:: Task brief ::
Below are the records. Gather each line that holds "computer".

Start of Data for review

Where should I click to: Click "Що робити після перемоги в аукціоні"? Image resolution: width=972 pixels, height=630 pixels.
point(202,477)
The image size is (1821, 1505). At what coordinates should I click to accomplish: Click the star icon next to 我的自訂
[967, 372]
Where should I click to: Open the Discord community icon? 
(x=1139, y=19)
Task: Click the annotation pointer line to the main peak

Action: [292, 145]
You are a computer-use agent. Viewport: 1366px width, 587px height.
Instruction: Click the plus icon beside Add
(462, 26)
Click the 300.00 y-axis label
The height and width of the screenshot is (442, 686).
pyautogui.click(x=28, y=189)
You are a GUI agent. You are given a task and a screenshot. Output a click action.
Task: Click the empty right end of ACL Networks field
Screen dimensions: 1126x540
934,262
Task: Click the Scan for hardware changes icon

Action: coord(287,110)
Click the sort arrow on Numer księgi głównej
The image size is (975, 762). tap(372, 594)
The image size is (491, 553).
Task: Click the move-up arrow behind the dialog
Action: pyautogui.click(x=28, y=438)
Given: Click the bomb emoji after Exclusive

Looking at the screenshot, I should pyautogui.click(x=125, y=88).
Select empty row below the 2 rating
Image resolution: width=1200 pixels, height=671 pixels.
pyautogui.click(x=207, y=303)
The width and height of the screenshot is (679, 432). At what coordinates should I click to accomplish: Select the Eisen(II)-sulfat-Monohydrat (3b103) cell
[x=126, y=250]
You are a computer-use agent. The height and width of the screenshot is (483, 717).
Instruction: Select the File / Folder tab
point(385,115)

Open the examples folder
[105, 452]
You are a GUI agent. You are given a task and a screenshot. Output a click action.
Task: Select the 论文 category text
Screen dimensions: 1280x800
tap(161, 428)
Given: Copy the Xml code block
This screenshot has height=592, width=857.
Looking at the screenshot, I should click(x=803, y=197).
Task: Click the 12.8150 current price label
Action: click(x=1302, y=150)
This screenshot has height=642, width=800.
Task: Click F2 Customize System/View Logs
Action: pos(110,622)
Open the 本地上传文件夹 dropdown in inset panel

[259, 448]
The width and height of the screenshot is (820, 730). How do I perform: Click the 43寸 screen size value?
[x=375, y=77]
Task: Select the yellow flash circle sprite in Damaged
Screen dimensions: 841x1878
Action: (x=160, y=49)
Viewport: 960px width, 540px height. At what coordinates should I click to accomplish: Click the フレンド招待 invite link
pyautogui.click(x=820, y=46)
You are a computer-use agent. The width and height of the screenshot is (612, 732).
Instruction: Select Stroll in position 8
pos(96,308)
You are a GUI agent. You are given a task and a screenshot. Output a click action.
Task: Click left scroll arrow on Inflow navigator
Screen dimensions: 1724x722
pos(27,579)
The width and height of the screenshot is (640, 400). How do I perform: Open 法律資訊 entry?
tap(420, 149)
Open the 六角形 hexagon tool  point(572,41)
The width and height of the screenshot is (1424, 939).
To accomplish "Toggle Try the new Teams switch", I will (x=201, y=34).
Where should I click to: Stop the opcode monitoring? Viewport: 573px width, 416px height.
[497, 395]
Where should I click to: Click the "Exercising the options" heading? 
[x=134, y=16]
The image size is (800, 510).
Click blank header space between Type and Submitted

End of Data for review

:: Exercise response ::
You are a computer-use agent. Viewport: 1366px width, 587px height.
You are a computer-use agent. The height and width of the screenshot is (483, 717).
You are a computer-use agent. The width and height of the screenshot is (612, 732).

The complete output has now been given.